Abstract

In military applications, concrete structures are intended to withstand impact loads induced by missiles and bombs. Under such attacks, elevated temperatures induced by fire are expected to increase the concrete damage. Several research studies have explored cement-based concrete performance under such loading conditions. However, limited studies in the literature investigated alkali-activated concrete behaviour under impact loads and elevated temperatures. Therefore, this dissertation aims to cover this knowledge gap regarding alkali-activated slag (AAS) impact behaviour.
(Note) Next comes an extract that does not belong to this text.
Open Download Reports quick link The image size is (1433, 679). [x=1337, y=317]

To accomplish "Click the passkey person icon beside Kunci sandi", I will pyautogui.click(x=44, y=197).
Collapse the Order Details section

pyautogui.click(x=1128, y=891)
A comprehensive experimental program was conducted to investigate the effects of activator nature on mechanical and impact performance of the developed AAS binding system at ambient and elevated temperatures. The results represented a benchmark for the following phase focusing on AAS concrete mixtures properties and degradation. Finally, the study assessed the potential enhancement in the static and dynamic performance by applying different strategies (i.e. rubber and fibre incorporations).
Generally, AAS exhibited better static and dynamic performance after exposure to elevated temperatures than ordinary Portland cement (OPC) systems. Alkali activator properties significantly affected AAS impact performance. Moreover, the difference in hydration products nature between AAS and OPC systems had a dominating effect. Improvement of impact performance due to rubber addition was limited to ambient temperature and up to 200oC. At higher temperatures, the melting and decomposition of rubber eliminated the desired improvement. Fibre-reinforced alkali-activated slag concrete exhibited significantly higher mechanical properties and impact energy absorption capacity at ambient temperature. However, at elevated temperatures, the improvement was mainly controlled by the fibre stability at various temperature levels. Hence, the dissertation provides a fundamental understanding and first-time data on AAS impact behaviour at various exposure conditions, emphasizing different mixture ingredients' roles.